Trecho do texto →
Sabemos que o modo de operar do poder público nos processos de negociação com a sociedade civil é marcado por uma lógica racista e que o domínio da “gramática padrão” das negociações está ligado a acessos educacionais que são privilégios das pessoas brancas. Mas, naquele contexto, para avançarmos naquela pauta, era necessária uma mediação que tivesse traquejo para lidar com tal modo de operação.
Outro ponto era o fato de que na secretaria executiva, naquele momento, eu era a única pessoa efetivamente jovem, ainda dentro da faixa dos 29 anos. Isso bateu para mim de um jeito muito forte. Eu sentia que tinha que puxar essa discussão, porque a pauta principal era Juventudes. Por outro lado, eu destoava muito do perfil dos jovens mobilizados, pois era uma pessoa branca e não era uma jovem de quebrada, como era a maioria ali. Mas, quando a ocupação terminou, foi criado um comitê provisório de gestão para o qual eu e a Amandinha, que era estagiária do Fórum, fomos eleitas, além de dois jovens que, assim como a Amanda, eram de quebrada.

Lista de dados →

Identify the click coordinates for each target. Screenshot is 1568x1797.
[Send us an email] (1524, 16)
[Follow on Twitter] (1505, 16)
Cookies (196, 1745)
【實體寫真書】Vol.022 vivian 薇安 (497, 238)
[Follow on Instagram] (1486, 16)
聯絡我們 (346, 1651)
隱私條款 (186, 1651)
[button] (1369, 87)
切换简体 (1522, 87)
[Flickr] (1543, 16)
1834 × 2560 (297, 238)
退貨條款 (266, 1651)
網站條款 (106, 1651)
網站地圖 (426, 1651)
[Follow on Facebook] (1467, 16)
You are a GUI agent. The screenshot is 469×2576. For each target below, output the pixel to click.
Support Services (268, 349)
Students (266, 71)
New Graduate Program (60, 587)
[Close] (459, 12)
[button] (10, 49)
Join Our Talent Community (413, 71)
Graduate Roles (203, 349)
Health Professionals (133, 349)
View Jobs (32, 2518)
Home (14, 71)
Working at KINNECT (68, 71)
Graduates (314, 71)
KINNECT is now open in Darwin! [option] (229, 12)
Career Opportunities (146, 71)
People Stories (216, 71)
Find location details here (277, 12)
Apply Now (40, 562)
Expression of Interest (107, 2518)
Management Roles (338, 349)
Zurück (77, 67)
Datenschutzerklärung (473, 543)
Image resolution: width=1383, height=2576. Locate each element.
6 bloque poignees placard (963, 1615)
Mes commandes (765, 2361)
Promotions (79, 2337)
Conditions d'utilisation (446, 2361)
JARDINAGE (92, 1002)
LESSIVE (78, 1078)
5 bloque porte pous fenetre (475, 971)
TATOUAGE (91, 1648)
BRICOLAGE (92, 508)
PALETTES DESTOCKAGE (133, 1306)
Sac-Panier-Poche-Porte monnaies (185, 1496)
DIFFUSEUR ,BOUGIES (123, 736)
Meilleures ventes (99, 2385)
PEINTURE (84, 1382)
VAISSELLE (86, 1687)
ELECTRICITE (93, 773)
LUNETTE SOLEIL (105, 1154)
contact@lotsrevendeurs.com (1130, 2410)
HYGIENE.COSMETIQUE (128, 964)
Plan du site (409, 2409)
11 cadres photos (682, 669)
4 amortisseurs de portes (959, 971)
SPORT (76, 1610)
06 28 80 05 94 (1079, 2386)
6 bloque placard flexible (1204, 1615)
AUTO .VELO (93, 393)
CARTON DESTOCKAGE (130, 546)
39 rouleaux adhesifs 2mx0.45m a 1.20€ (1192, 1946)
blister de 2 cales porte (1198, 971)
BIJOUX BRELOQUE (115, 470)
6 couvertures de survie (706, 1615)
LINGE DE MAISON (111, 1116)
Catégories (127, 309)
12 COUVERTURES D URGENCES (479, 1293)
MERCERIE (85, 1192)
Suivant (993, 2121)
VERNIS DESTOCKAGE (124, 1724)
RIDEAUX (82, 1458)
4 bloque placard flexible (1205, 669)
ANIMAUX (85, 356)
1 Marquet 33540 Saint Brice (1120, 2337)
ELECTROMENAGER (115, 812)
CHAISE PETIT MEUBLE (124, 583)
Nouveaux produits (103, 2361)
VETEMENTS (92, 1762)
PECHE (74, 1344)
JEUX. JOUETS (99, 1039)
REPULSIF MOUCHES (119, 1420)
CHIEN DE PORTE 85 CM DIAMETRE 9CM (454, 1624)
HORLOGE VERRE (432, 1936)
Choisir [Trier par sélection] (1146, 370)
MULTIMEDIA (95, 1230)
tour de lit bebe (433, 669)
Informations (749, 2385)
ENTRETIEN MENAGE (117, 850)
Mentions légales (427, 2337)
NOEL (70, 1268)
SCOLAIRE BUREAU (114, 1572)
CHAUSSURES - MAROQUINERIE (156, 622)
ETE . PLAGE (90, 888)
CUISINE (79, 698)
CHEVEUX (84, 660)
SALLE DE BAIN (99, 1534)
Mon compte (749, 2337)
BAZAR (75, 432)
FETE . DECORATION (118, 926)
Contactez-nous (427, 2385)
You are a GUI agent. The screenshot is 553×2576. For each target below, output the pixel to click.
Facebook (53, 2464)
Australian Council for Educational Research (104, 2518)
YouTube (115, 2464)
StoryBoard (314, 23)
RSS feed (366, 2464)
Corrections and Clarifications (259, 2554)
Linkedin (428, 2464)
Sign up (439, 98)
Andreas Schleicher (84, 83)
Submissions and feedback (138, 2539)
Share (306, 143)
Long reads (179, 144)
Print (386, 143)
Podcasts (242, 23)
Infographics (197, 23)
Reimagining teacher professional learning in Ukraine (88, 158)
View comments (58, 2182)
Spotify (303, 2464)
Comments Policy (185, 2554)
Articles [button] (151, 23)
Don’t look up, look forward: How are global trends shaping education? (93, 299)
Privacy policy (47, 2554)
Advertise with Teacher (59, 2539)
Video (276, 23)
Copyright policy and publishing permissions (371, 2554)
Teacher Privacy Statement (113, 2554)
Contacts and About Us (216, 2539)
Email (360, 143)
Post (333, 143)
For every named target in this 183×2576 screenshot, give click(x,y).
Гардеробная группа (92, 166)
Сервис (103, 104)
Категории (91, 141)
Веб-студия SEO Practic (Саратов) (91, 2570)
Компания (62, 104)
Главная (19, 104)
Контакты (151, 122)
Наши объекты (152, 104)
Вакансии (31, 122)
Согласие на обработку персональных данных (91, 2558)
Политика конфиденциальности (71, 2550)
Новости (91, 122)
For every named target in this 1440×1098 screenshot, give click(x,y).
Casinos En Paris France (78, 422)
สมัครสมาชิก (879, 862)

O que fazer →
Responda com base no trecho do texto:
1. A que está ligado o domínio da “gramática padrão” das negociações?
2. Qual era a pauta principal?
3. O que foi criado quando a ocupação terminou?
Os dados não são necessários para esta atividade.

Resultado da tarefa →
1. A acessos educacionais que são privilégios das pessoas brancas.
2. Juventudes.
3. Um comitê provisório de gestão.